• _WHAT TO PRODUCE_
Could you rewrite every line of the records below as a Markdown table with the columns "Row" and "Line," numbering the rows and leaving out blank lines?

DATA FOR ANALYSIS section start

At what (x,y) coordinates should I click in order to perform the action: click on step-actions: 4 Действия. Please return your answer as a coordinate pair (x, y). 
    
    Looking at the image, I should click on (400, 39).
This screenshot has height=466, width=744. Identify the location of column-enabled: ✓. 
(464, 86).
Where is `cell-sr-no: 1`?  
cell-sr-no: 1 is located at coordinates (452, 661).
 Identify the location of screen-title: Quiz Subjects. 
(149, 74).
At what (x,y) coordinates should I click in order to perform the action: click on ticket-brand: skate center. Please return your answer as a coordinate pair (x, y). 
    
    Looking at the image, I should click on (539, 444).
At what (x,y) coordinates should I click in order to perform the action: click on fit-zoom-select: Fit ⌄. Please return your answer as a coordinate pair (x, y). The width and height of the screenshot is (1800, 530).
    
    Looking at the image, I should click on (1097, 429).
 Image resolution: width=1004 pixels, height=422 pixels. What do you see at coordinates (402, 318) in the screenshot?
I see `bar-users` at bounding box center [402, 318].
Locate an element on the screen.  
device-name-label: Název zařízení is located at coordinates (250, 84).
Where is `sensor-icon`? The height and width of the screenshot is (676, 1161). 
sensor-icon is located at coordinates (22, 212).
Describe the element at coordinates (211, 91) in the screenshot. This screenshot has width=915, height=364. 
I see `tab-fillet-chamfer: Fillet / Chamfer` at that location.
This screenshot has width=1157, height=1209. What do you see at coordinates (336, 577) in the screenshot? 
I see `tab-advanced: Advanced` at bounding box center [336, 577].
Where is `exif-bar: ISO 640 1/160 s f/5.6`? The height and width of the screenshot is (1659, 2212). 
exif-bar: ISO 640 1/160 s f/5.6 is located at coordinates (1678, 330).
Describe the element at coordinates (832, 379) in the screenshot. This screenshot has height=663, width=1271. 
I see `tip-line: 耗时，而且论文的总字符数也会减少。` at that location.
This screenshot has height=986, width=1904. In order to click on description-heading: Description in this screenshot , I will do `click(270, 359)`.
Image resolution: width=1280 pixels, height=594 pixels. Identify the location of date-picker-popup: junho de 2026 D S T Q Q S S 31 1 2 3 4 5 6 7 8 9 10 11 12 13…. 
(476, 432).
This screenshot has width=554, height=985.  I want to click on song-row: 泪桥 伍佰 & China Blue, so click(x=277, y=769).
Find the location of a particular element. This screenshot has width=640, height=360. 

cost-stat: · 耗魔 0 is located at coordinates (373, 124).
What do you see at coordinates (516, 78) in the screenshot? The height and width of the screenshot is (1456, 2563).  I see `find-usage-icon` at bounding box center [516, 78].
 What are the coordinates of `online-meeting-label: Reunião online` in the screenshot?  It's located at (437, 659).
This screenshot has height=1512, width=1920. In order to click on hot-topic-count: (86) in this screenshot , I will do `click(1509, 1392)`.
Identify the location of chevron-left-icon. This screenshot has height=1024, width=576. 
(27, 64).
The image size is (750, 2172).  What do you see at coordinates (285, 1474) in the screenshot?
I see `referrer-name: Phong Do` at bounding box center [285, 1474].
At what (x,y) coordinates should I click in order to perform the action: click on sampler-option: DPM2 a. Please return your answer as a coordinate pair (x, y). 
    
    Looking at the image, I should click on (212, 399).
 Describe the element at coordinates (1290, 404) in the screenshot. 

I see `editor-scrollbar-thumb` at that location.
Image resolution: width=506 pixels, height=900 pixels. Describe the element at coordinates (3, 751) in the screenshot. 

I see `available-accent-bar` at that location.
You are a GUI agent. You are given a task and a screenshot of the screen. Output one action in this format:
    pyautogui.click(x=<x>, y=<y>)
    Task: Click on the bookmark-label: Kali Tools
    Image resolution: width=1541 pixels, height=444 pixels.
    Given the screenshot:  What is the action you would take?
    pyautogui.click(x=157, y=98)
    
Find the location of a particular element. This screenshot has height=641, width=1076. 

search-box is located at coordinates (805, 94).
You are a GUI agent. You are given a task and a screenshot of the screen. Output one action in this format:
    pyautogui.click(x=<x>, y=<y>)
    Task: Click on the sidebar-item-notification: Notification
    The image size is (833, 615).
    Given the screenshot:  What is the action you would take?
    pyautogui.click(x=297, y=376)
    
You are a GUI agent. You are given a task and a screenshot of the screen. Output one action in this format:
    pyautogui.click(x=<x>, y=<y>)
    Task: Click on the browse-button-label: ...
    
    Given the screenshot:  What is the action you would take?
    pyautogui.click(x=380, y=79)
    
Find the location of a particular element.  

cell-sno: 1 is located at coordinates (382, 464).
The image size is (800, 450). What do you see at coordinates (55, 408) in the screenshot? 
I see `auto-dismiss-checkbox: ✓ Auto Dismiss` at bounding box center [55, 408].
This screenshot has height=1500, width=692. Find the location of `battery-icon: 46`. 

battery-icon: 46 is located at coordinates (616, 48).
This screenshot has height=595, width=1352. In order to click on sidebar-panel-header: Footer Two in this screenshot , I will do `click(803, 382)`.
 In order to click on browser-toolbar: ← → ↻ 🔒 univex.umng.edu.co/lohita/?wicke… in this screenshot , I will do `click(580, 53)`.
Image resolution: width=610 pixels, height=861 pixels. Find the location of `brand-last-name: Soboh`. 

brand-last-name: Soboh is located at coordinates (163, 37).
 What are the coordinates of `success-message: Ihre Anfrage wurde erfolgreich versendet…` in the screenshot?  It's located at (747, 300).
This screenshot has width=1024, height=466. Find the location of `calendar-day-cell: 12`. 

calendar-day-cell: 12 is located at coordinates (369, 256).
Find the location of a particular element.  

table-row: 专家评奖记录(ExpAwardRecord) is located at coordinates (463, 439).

DATA FOR ANALYSIS section end

• _RESPONSE BOX_
| Row | Line |
|---|---|
| 1 | At what (x,y) coordinates should I click in order to perform the action: click on step-actions: 4 Действия. Please return your answer as a coordinate pair (x, y).  |
| 2 |     Looking at the image, I should click on (400, 39). |
| 3 | This screenshot has height=466, width=744. Identify the location of column-enabled: ✓.  |
| 4 | (464, 86). |
| 5 | Where is `cell-sr-no: 1`?   |
| 6 | cell-sr-no: 1 is located at coordinates (452, 661). |
| 7 |  Identify the location of screen-title: Quiz Subjects.  |
| 8 | (149, 74). |
| 9 | At what (x,y) coordinates should I click in order to perform the action: click on ticket-brand: skate center. Please return your answer as a coordinate pair (x, y).  |
| 10 |     Looking at the image, I should click on (539, 444). |
| 11 | At what (x,y) coordinates should I click in order to perform the action: click on fit-zoom-select: Fit ⌄. Please return your answer as a coordinate pair (x, y). The width and height of the screenshot is (1800, 530). |
| 12 |     Looking at the image, I should click on (1097, 429). |
| 13 |  Image resolution: width=1004 pixels, height=422 pixels. What do you see at coordinates (402, 318) in the screenshot? |
| 14 | I see `bar-users` at bounding box center [402, 318]. |
| 15 | Locate an element on the screen.   |
| 16 | device-name-label: Název zařízení is located at coordinates (250, 84). |
| 17 | Where is `sensor-icon`? The height and width of the screenshot is (676, 1161).  |
| 18 | sensor-icon is located at coordinates (22, 212). |
| 19 | Describe the element at coordinates (211, 91) in the screenshot. This screenshot has width=915, height=364.  |
| 20 | I see `tab-fillet-chamfer: Fillet / Chamfer` at that location. |
| 21 | This screenshot has width=1157, height=1209. What do you see at coordinates (336, 577) in the screenshot?  |
| 22 | I see `tab-advanced: Advanced` at bounding box center [336, 577]. |
| 23 | Where is `exif-bar: ISO 640 1/160 s f/5.6`? The height and width of the screenshot is (1659, 2212).  |
| 24 | exif-bar: ISO 640 1/160 s f/5.6 is located at coordinates (1678, 330). |
| 25 | Describe the element at coordinates (832, 379) in the screenshot. This screenshot has height=663, width=1271.  |
| 26 | I see `tip-line: 耗时，而且论文的总字符数也会减少。` at that location. |
| 27 | This screenshot has height=986, width=1904. In order to click on description-heading: Description in this screenshot , I will do `click(270, 359)`. |
| 28 | Image resolution: width=1280 pixels, height=594 pixels. Identify the location of date-picker-popup: junho de 2026 D S T Q Q S S 31 1 2 3 4 5 6 7 8 9 10 11 12 13….  |
| 29 | (476, 432). |
| 30 | This screenshot has width=554, height=985.  I want to click on song-row: 泪桥 伍佰 & China Blue, so click(x=277, y=769). |
| 31 | Find the location of a particular element. This screenshot has width=640, height=360.  |
| 32 | cost-stat: · 耗魔 0 is located at coordinates (373, 124). |
| 33 | What do you see at coordinates (516, 78) in the screenshot? The height and width of the screenshot is (1456, 2563).  I see `find-usage-icon` at bounding box center [516, 78]. |
| 34 |  What are the coordinates of `online-meeting-label: Reunião online` in the screenshot?  It's located at (437, 659). |
| 35 | This screenshot has height=1512, width=1920. In order to click on hot-topic-count: (86) in this screenshot , I will do `click(1509, 1392)`. |
| 36 | Identify the location of chevron-left-icon. This screenshot has height=1024, width=576.  |
| 37 | (27, 64). |
| 38 | The image size is (750, 2172).  What do you see at coordinates (285, 1474) in the screenshot? |
| 39 | I see `referrer-name: Phong Do` at bounding box center [285, 1474]. |
| 40 | At what (x,y) coordinates should I click in order to perform the action: click on sampler-option: DPM2 a. Please return your answer as a coordinate pair (x, y).  |
| 41 |     Looking at the image, I should click on (212, 399). |
| 42 |  Describe the element at coordinates (1290, 404) in the screenshot.  |
| 43 | I see `editor-scrollbar-thumb` at that location. |
| 44 | Image resolution: width=506 pixels, height=900 pixels. Describe the element at coordinates (3, 751) in the screenshot.  |
| 45 | I see `available-accent-bar` at that location. |
| 46 | You are a GUI agent. You are given a task and a screenshot of the screen. Output one action in this format: |
| 47 |     pyautogui.click(x=<x>, y=<y>) |
| 48 |     Task: Click on the bookmark-label: Kali Tools |
| 49 |     Image resolution: width=1541 pixels, height=444 pixels. |
| 50 |     Given the screenshot:  What is the action you would take? |
| 51 |     pyautogui.click(x=157, y=98) |
| 52 | Find the location of a particular element. This screenshot has height=641, width=1076.  |
| 53 | search-box is located at coordinates (805, 94). |
| 54 | You are a GUI agent. You are given a task and a screenshot of the screen. Output one action in this format: |
| 55 |     pyautogui.click(x=<x>, y=<y>) |
| 56 |     Task: Click on the sidebar-item-notification: Notification |
| 57 |     The image size is (833, 615). |
| 58 |     Given the screenshot:  What is the action you would take? |
| 59 |     pyautogui.click(x=297, y=376) |
| 60 | You are a GUI agent. You are given a task and a screenshot of the screen. Output one action in this format: |
| 61 |     pyautogui.click(x=<x>, y=<y>) |
| 62 |     Task: Click on the browse-button-label: ... |
| 63 |     Given the screenshot:  What is the action you would take? |
| 64 |     pyautogui.click(x=380, y=79) |
| 65 | Find the location of a particular element.   |
| 66 | cell-sno: 1 is located at coordinates (382, 464). |
| 67 | The image size is (800, 450). What do you see at coordinates (55, 408) in the screenshot?  |
| 68 | I see `auto-dismiss-checkbox: ✓ Auto Dismiss` at bounding box center [55, 408]. |
| 69 | This screenshot has height=1500, width=692. Find the location of `battery-icon: 46`.  |
| 70 | battery-icon: 46 is located at coordinates (616, 48). |
| 71 | This screenshot has height=595, width=1352. In order to click on sidebar-panel-header: Footer Two in this screenshot , I will do `click(803, 382)`. |
| 72 |  In order to click on browser-toolbar: ← → ↻ 🔒 univex.umng.edu.co/lohita/?wicke… in this screenshot , I will do `click(580, 53)`. |
| 73 | Image resolution: width=610 pixels, height=861 pixels. Find the location of `brand-last-name: Soboh`.  |
| 74 | brand-last-name: Soboh is located at coordinates (163, 37). |
| 75 |  What are the coordinates of `success-message: Ihre Anfrage wurde erfolgreich versendet…` in the screenshot?  It's located at (747, 300). |
| 76 | This screenshot has width=1024, height=466. Find the location of `calendar-day-cell: 12`.  |
| 77 | calendar-day-cell: 12 is located at coordinates (369, 256). |
| 78 | Find the location of a particular element.   |
| 79 | table-row: 专家评奖记录(ExpAwardRecord) is located at coordinates (463, 439). |